* Your instructions
Copy out each line of the entries where the word "agent" is present.

Collected data:
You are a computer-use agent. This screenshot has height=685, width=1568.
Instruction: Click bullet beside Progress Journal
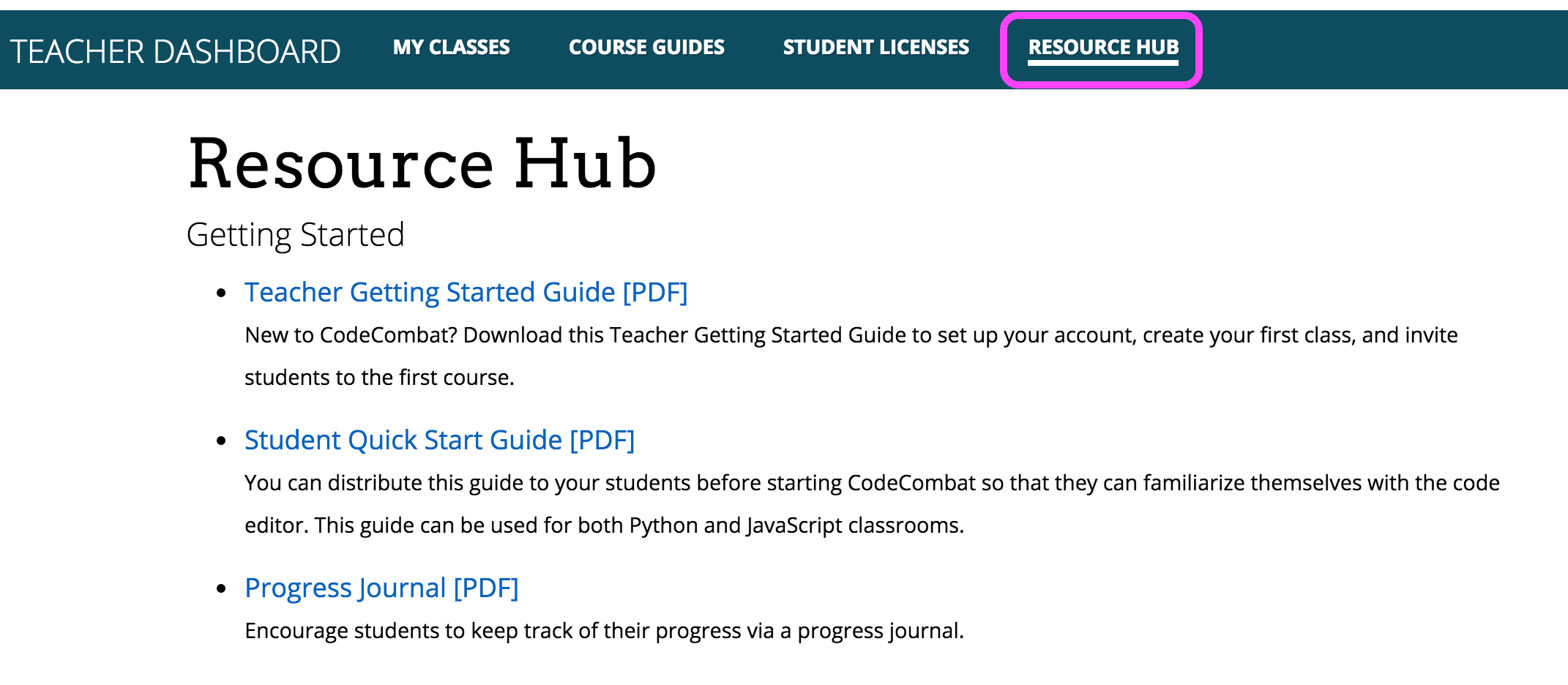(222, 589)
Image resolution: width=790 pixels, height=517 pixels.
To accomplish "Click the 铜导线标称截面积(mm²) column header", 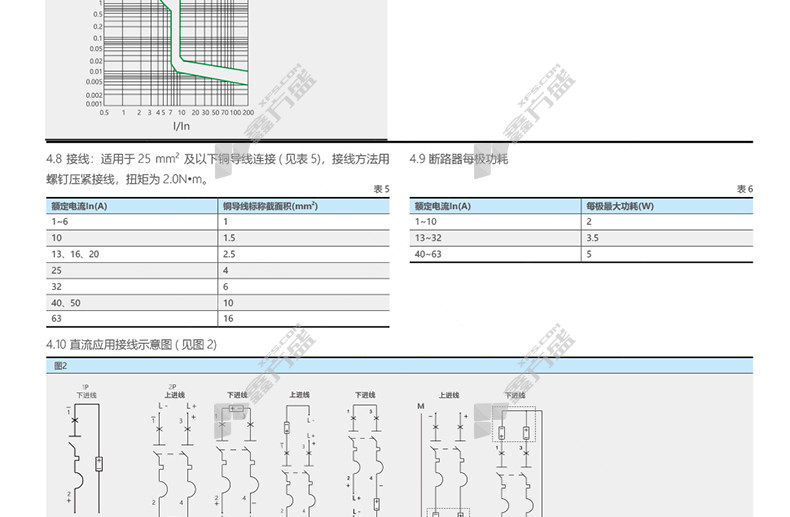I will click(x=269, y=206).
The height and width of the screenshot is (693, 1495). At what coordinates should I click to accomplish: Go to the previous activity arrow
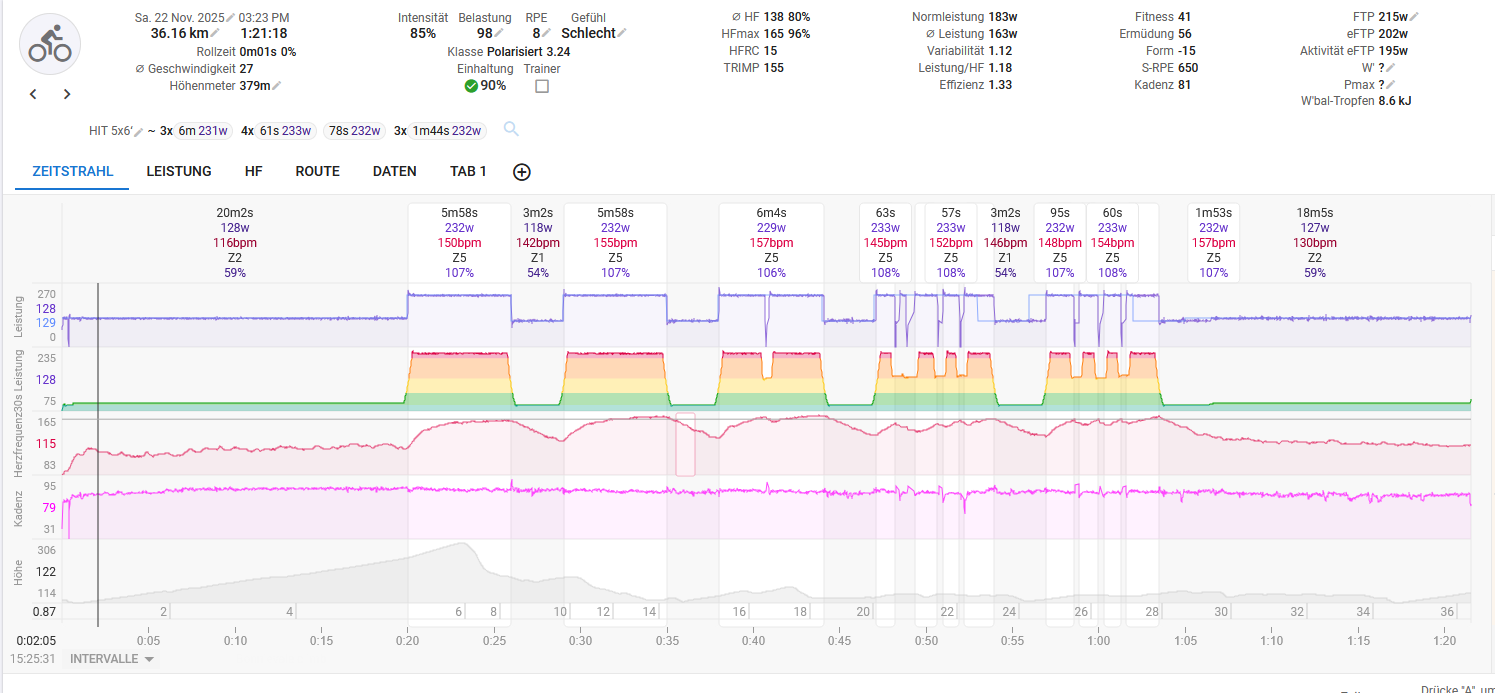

...

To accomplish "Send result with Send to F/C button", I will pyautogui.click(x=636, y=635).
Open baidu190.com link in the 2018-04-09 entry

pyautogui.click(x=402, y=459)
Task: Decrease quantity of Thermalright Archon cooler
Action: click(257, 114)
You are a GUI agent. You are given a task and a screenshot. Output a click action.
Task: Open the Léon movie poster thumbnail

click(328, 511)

* Exercise result
You are a computer-use agent. This screenshot has height=685, width=1568.
You are a GUI agent. You are given a task and a screenshot. Output a click action.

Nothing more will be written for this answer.